L’éducation selon Durkheim, on le sait, devait avoir un but idéal très large, dépassant toutes formes strictement utilitaires : il s’agissait « de développer chez l’enfant un certain nombre d’états physiques, intellectuels et moraux que réclament de lui la société politique dans son ensemble » (Durkheim, 1922), ce qui se concevait d’ailleurs clairement en excluant la portée éducative du groupe de pairs, et toute idée de culture juvénile propre dans une école qui était, rappelons-le, structurellement dualisée et inégalitaire, mais le dépassement nécessaire de Durkheim doit se faire sans oblitérer pour autant la question posée. Dans les faits, on sait aujourd’hui que « les états physiques, intellectuels et moraux » construits par la culture juvénile dérangent aujourd’hui davantage la culture scolaire qu’elle ne la réorganise, mettant en tension à la fois le sens des savoirs par d’autres apports culturels plus ou moins possibles à articuler avec les contenus scolaires, et l’ordre scolaire – le groupe juvénile étant aussi un tiers encombrant de la relation éducative.

Or, l’institution scolaire peine à redéfinir un modèle de formation de l’individu propre, susceptible d’orienter les curricula scolaires, mais aussi de recréer du lien entre exercices scolaires et attentes politiques et sociales.
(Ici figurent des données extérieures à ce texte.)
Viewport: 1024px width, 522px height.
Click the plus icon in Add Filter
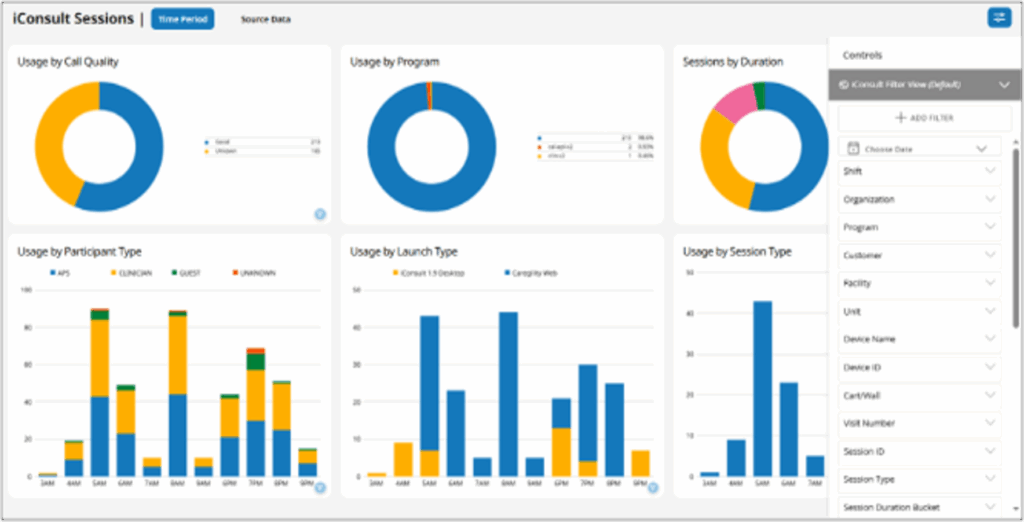click(x=900, y=118)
N’était-ce pas le cas lorsque lire était avant tout lire les livres sacrés ou lorsque faire participer les élèves avait pour but de construire une conscience critique capable de mener au vote citoyen (Chartier, 2007) ?

Mais pendant ce temps, l’éducation continue… y compris une autoéducation qui confronte tour à tour les adolescents à l’excès et au vide, à la passion et à la déception, à des rêves auxquels il faut parfois avoir la force de croire, à des définitions constantes et évolutives d’eux-mêmes, luttant avec l’emprise d’influences diverses, et se cherchent une voie dans une polyphonie, voire cacophonie, d’options contradictoires.
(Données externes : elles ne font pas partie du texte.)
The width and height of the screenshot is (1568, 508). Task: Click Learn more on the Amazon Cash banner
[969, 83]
De même qu’Illich avait dessiné les contours d’une société sans école (Illich, 1971), à l’heure du soupçon jeté sur toute forme d’institutions, les activités électives mettent en oeuvre aujourd’hui, à l’insu de tous, une éducation sans école, au travers d’une sorte de curriculum parallèle et disparate que pourtant tout adolescent fréquente assidûment.
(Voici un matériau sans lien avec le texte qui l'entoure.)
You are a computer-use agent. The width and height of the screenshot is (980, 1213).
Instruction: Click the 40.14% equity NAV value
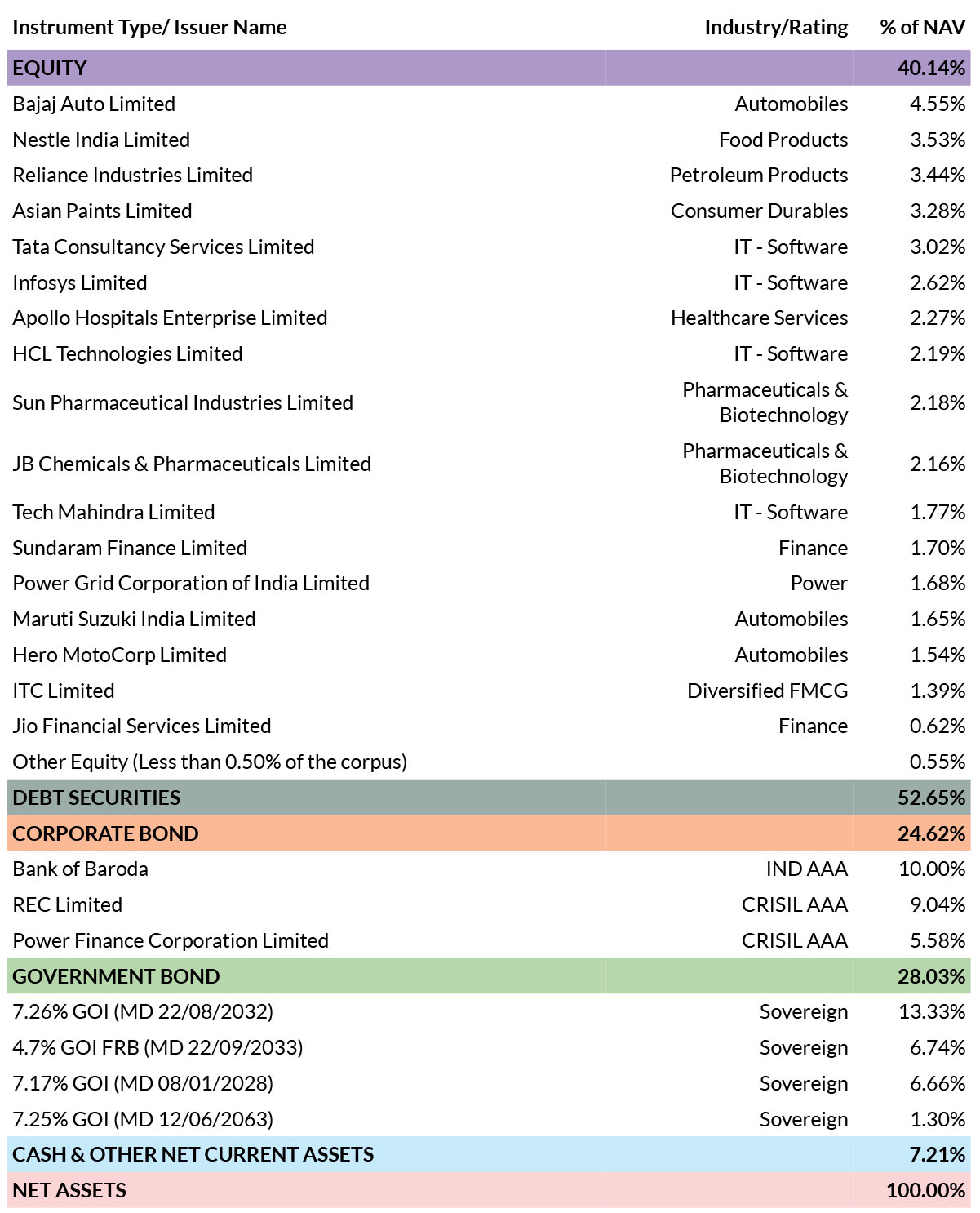(931, 68)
La principale question posée à partir des activités électives adolescentes à l’institution scolaire consiste donc à se demander si et comment elle peut refaire le lien entre ses contenus, ses temporalités, ses évaluations, et un projet global de société, et si elle peut et veut faire de nouveau des exercices scolaires des épreuves de formation de soi.